01/14/2026
Nearly two decades ago, I was introduced to the work of a Black scholar whose thinking changed how I understood public health.
At the time, “Health and Culture: Beyond the Western Paradigm” by Dr. Collins Airhihenbuwa was already ten years old, yet it challenged everything many of us had been taught. His PEN-3 cultural model helped show that health does not exist in a vacuum. It lives in culture, values, relationships, and community. That conceptual framework has since been used across countries to design programs that actually address health inequities.
More than ten years ago, I had the privilege of meeting Dr. Airhihenbuwa in person at one of my mentor’s homes in Minnesota. I remember sitting quietly, taking in the presence of a thinker who looked like me and whose work had already shaped generations. It mattered more than I could articulate at the time.
Fast forward to 2026. One of my first in-person business meals of the year was reconnecting with him in midtown Atlanta over soul food. We reflected on how his call to action from 30 years ago is even more urgent today.
With everything happening in the world, from climate change to political unrest, one thing is obvious: our health is deeply shaped by culture, community, and how we live together.

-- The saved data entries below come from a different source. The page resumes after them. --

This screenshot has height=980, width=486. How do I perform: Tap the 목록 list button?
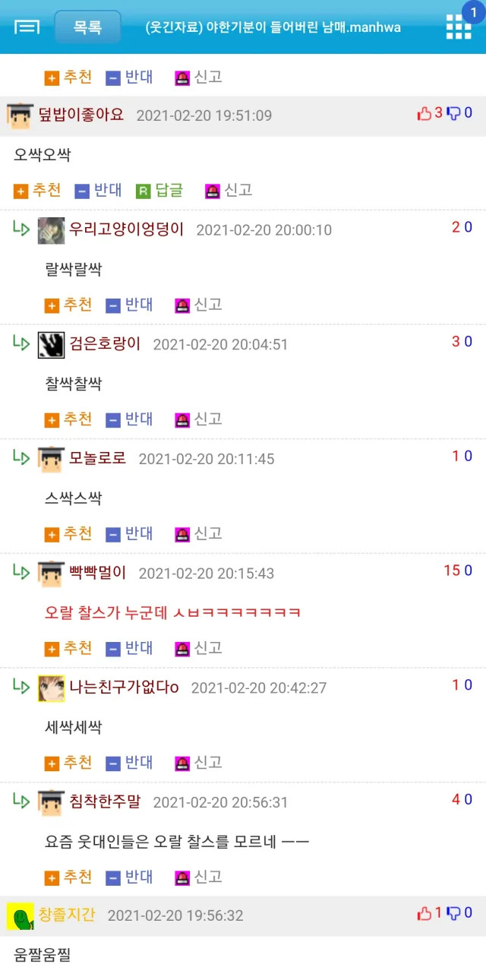[x=87, y=27]
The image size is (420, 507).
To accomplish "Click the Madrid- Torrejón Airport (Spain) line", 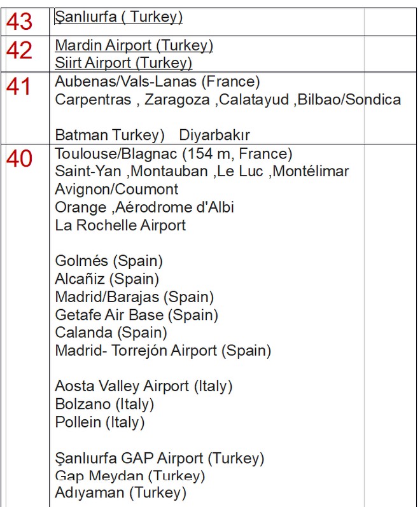I will click(163, 351).
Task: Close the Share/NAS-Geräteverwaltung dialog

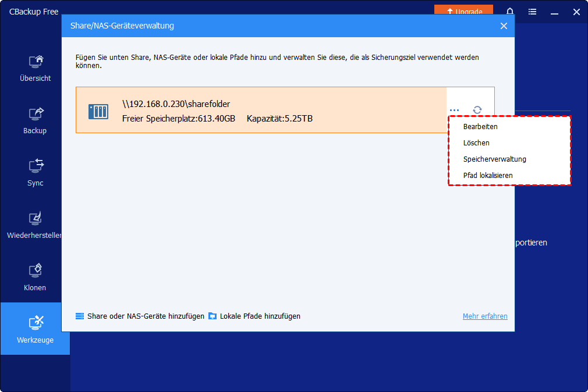Action: tap(504, 26)
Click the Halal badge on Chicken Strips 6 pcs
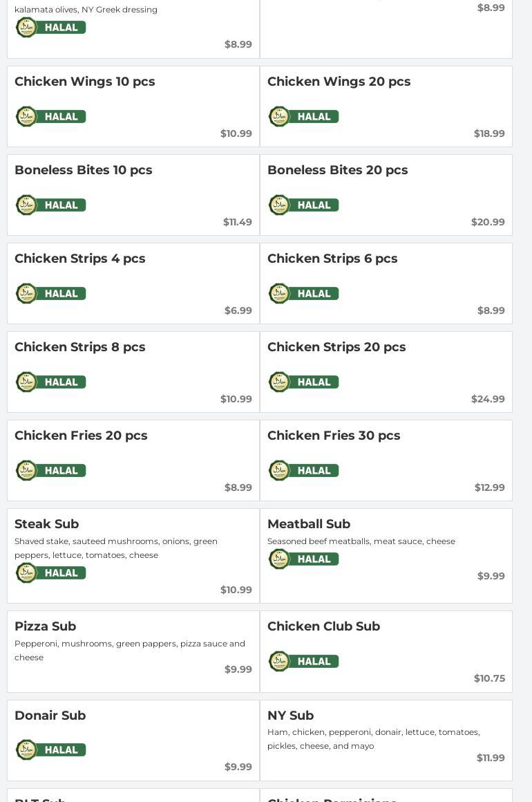Screen dimensions: 532x802 click(x=304, y=293)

We talked about the responsibility that comes with living lives we love while staying committed to equity for those coming behind us. Progress is not accidental. It is built through intention, mentorship, and refusing to forget who is still being left out.

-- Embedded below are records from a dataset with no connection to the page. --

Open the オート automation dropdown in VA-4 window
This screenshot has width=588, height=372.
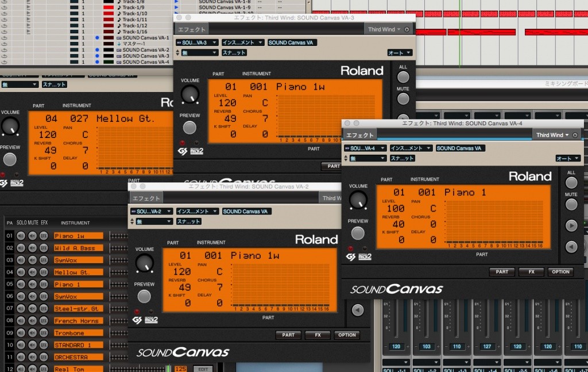pos(567,158)
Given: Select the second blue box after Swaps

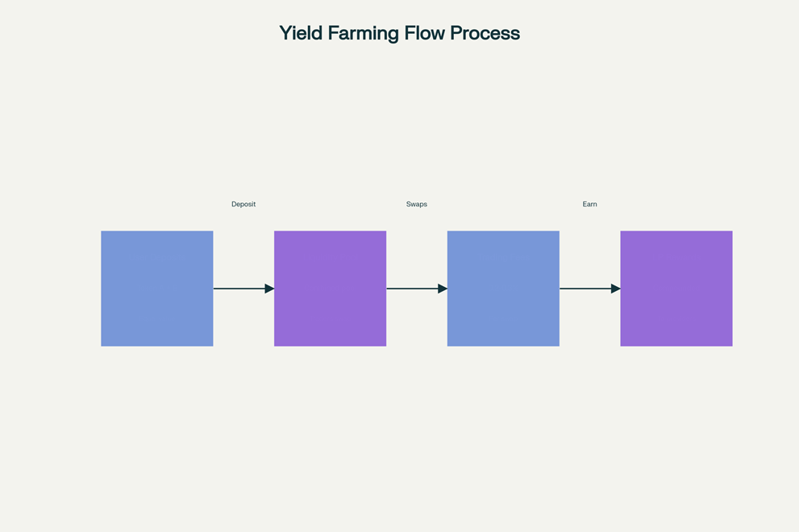Looking at the screenshot, I should pos(503,289).
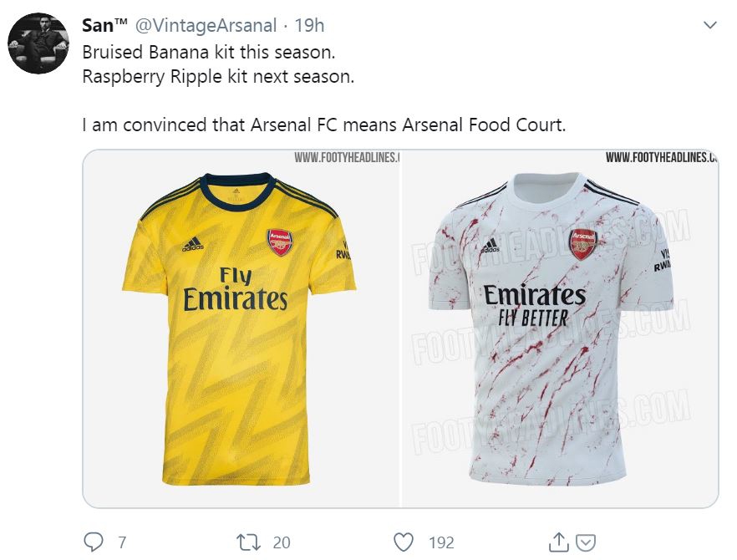Retweet this tweet via the retweet icon

(x=248, y=542)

The newest volume of his book is especially timely. It is for anyone who teaches, practices, researches, or is simply trying to understand health in today’s fractured world. It helps us see that health does not start in hospitals, but in families, neighborhoods, beliefs, and everyday life, shaped both locally and globally.
If we want real change, we have to start by seeing clearly.
The book is available here: https://u-rise.org/
Grateful for mentors, for full-circle moments, and for work that reminds us why culture must always be at the center of health equity.